Seven out of 10 academics believe that students are not as well prepared for university study as in the past, in spite of improvements to A-level results.

Most of the academics who were surveyed by the THE also felt that universities had fallen victim to “dumbing down”.

The online poll of more than 500 people was designed to see what university staff felt about the quality of higher education in Britain, and their students.

Purely from the A-level statistics, the academic abilities of pupils leaving school and attending university should be better, even though the numbers entering higher education have increased by a fifth in the past decade.

The average UCAS tariff of a student starting a full-time degree course has risen from 314.4 in the 2002 academic year to 330.3 last year.
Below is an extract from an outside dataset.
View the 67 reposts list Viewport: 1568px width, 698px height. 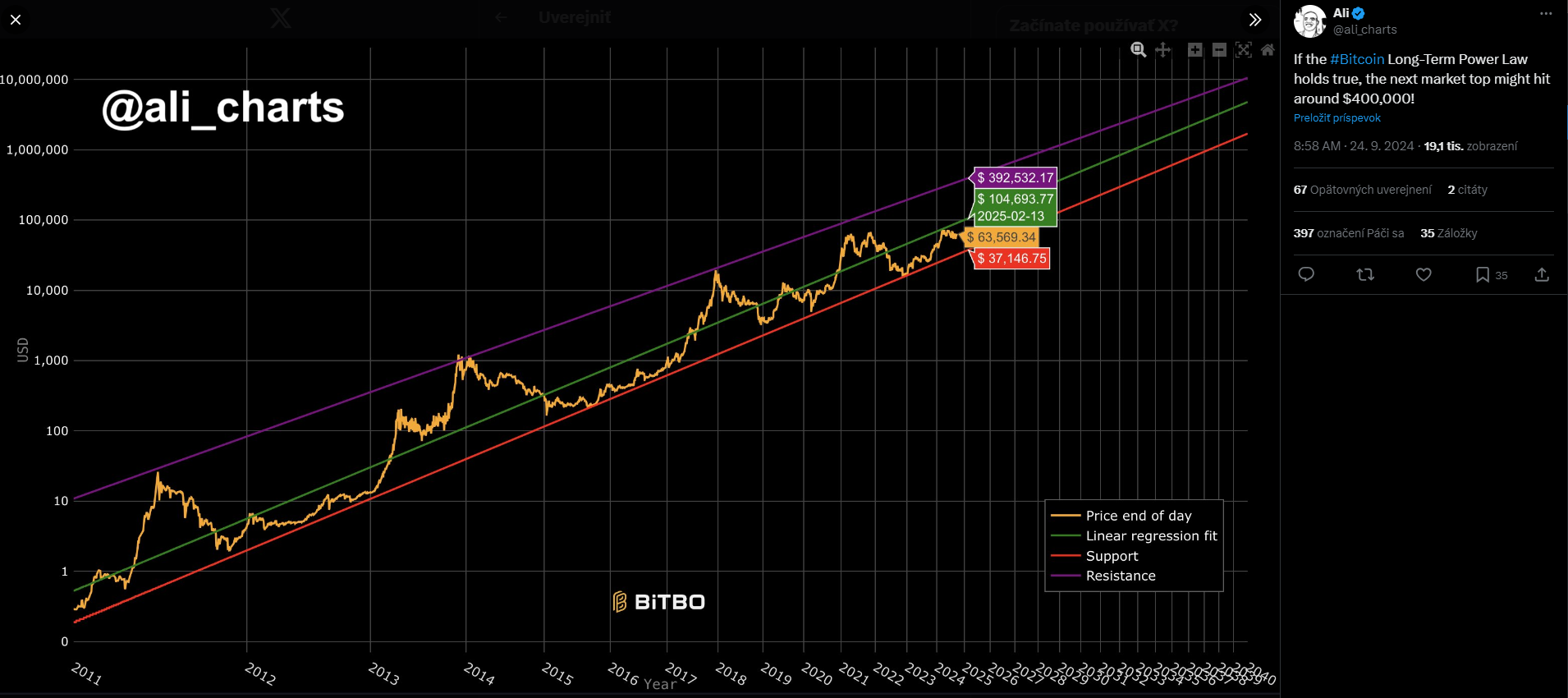1362,190
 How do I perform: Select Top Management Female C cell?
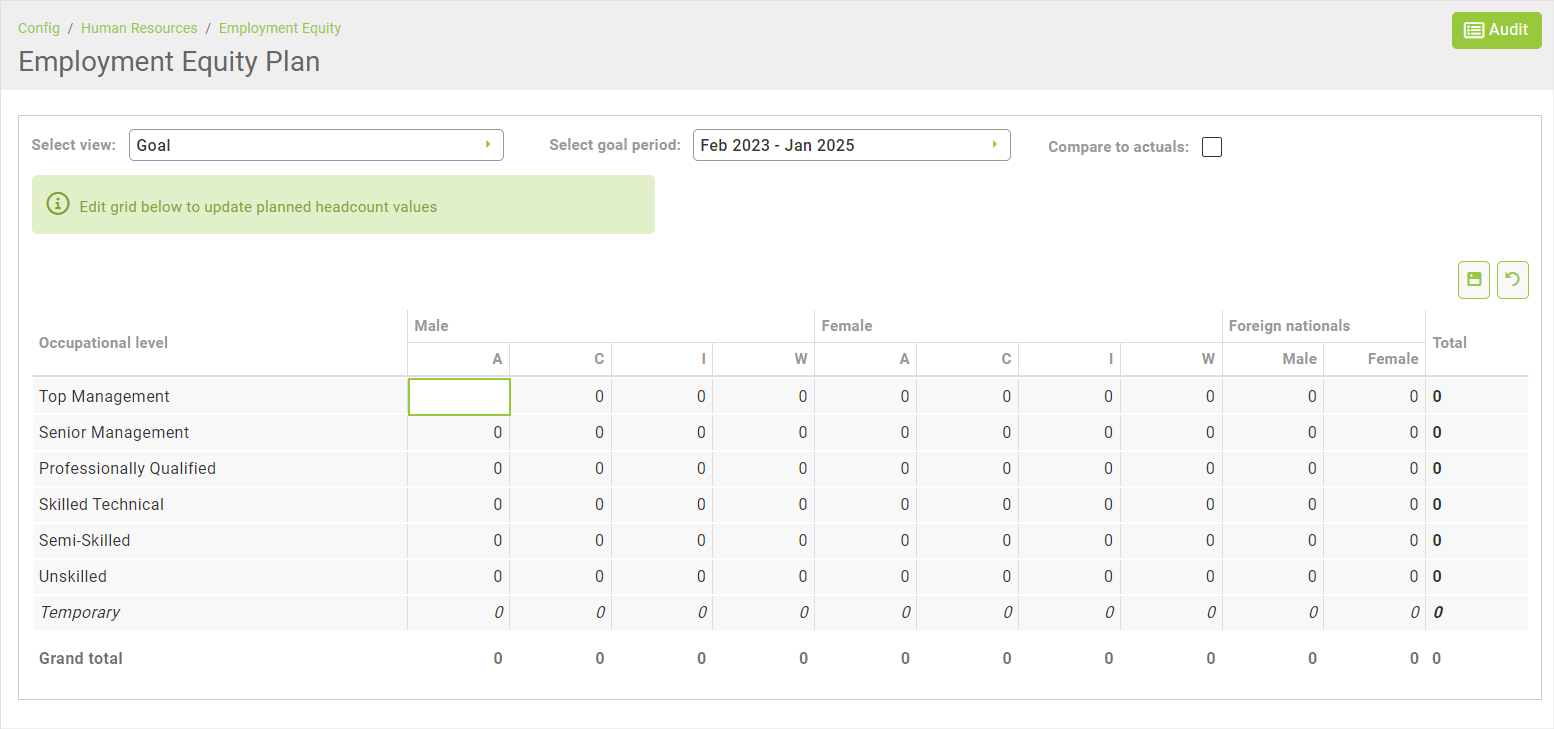(x=967, y=397)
Yet only one in five academics surveyed believed students entering higher education after school were better prepared than in the past. Previous studies have revealed widespread concern among admissions tutors that pupils had become too “spoon-fed” when preparing for tests in secondary education, and so lacked initiative.

The great majority of those surveyed also felt there was a growing problem of plagiarism by their students and that they were under pressure to give them better marks.

However, the academics were not totally lacking in optimism. More agreed than disagreed with the statement that “UK higher education remains the ‘gold standard’ internationally.”

Peter Williams, chief executive of the Quality Assurance Agency, told the THE that he was not impressed by claims that educational standards had fallen since the 1980s or the 1990s.

“What nonsense this all is,” he said. “Standards will inevitably change over time, reflecting developments in the world at large.

“Whether they are the same as 10, 20, or 30 years ago is irrelevant. What is important is that they should be right for today.”